Every Place Has Its Own Beauty

Every Place Has Its Own Beauty

Hadera in January

Gentle morning fog tip-toeing across green fields to disperse silently over a green-blue sea. This is my Israel.

15 years ago it was my prison

Going through a divorce is never easy. Divorce in a foreign country is even harder. When I first became a single mom, I suddenly realized I was stuck. I came to Israel as a real Zionist, but now I had lost the freedom to leave. Yes, I realized that it’s best for the kids to have both parents and international ping-pong is just silly. Still, I was born an American! I had all these rights and freedoms and … sigh. So, I decided to grab this as an opportunity. Now I can live wherever I want to live! I had been so uncomfortable in the poverty-stricken, trashed-up, hopeless neighborhoods my ex had always chosen. There is a poverty mindset – and I choose to distance myself from it.

Reality crushed my ideals

So! Where to now? Follow your dreams…I had always wanted to live on a kibbutz. I called the Kibbutz organization – Takam. First, they told me there were no homes available. I pointed out the two kibbutzim that I had found online, actively searching for members. Then, they told me they couldn’t take me because every family unit was expected to be self-sustaining. This was in 2000, the beginning of the Hi-Tech Boom, and I was making a good salary.

When I told the Takam person on the phone what I made, she said, “Oh! Well, you can rent a home on a kibbutz!”

“Hm. So you do have homes. You just want to get more money for them.”

“Haha. Yes, you caught me.”

Suddenly, I didn’t want to live on a kibbutz anymore. Later, friends told me there were many reasons for not taking new families, especially not single-parent families. And others told me that kids of renters often feel left out of the community. Something similar to how day-schoolers are treated in a boarding school.

Where to now?

I searched for a home to raise my little family. At first, we moved every year. I couldn’t stop fidgeting. I went to where the “good schools” were. We ended up in Modiin, where they all graduated from high school. This is “good city”, with a “good population”. I made sure to check out the school reputations before I signed a lease – to get a “good school”. My American family sees, as my USAF brother once said, “nothing but a big red target on the map.” But citizens know that every Israeli town, every neighborhood, has a unique culture. No matter how liberal-minded I wanted to be, as a mama-bear, I wanted the best for my kids.

It was all BS. The “best” school in the “best city for kids” was a complete waste of time. Often teachers didn’t show up for classes. One teacher was double-booked, and it was never sorted out. The head of the math department changed the date for the diagnostic test, during the summer vacation, and never bothered to fulfill a promise to give the test again.

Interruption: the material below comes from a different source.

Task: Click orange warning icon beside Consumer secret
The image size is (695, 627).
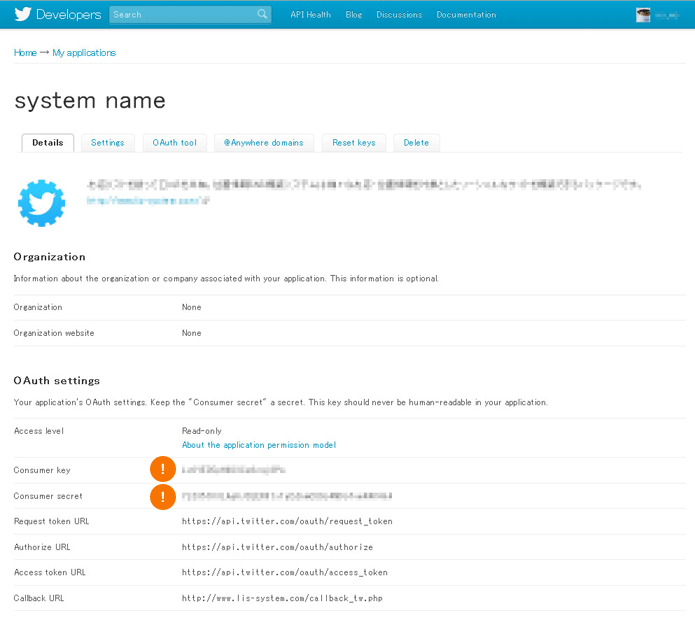Action: 163,496
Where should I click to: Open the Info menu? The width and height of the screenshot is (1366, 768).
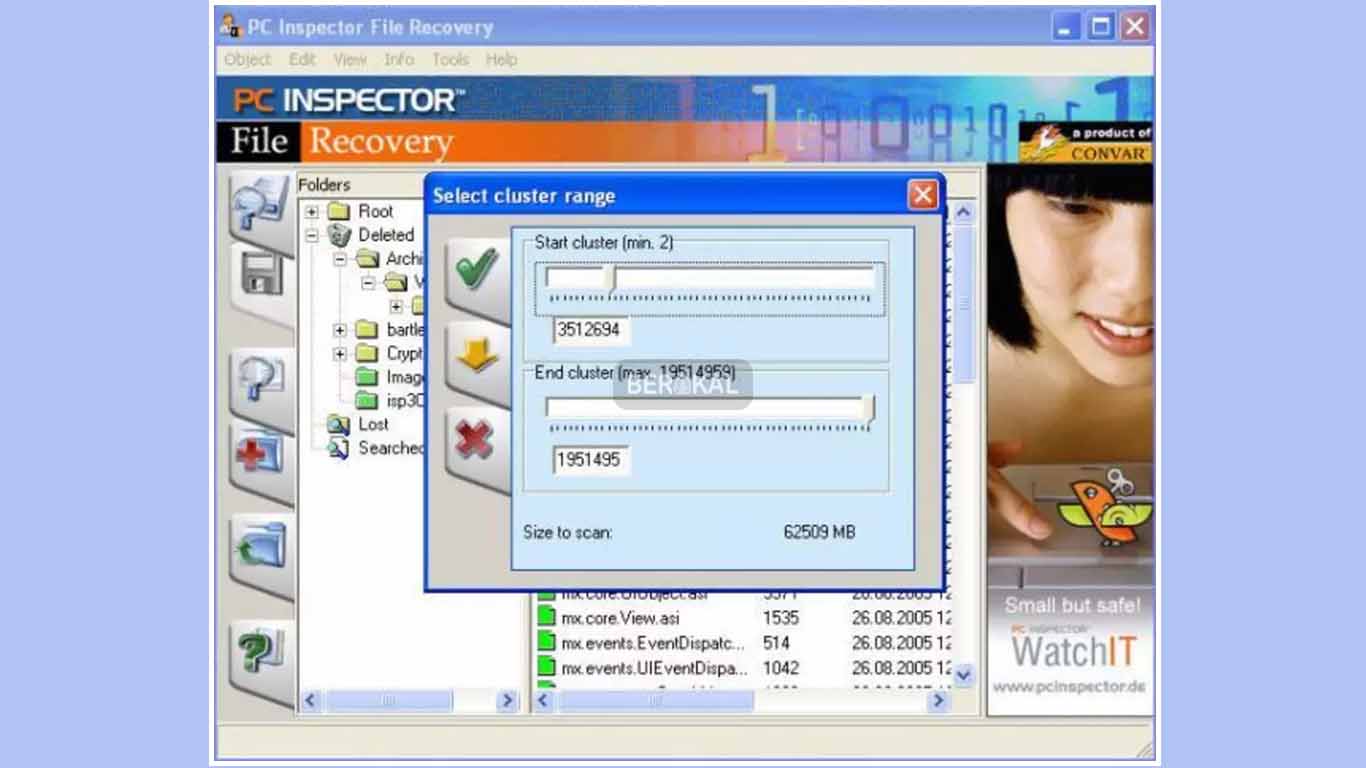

So, my youngest son graduates from high school. “Now it’s my turn! Now I can live by the sea! I don’t have to choose a place that is good for children. I can choose a place that I like.” Of course, the closer you get to the Mediterranean, the more expensive it gets. In my budget: a new 4-bedroom apartment in Hadera, in a new development across the highway, by the sea. This is a town I never would have chosen to raise my kids in. It has a “bad” reputation. What a load of crock.

Hadera

Hadera has a small city feel. Everyone we’ve met has been kind and friendly. Teens seem less rowdy. The population seems more racially diverse and tolerant. Maybe I just like the people because I don’t have to deal with other school parents or teachers. I don’t know.

I know that the view from my place in Hadera is of deep seas of the marine nature preserve – beautiful and dramatic. It’s the morning fog lifting over the valley. The rain drenched fields of January. The unique, futuristic skyline of Netanya as seen from the north. It’s a weekend quiet like I’ve never experienced elsewhere in Israel.

And it’s the area across the street from the new buildings – the old neighborhood where trash is strewn about. Dogs are kept for security. People yell their personal business out upper-floor windows. Every unit has a rigged addition.

Ah well, no place is perfect, is it? I’ve done my bit in volunteer organizations, enough to know that you can’t change people. If neighborhood cleanliness is not a priority for the people living it, it will always be trashed, how ever many times you clean it up. Maybe it seems heartless, but I can’t see the old neighborhood from my balcony, so I don’t care. I love the parts of Hadera that I choose to notice.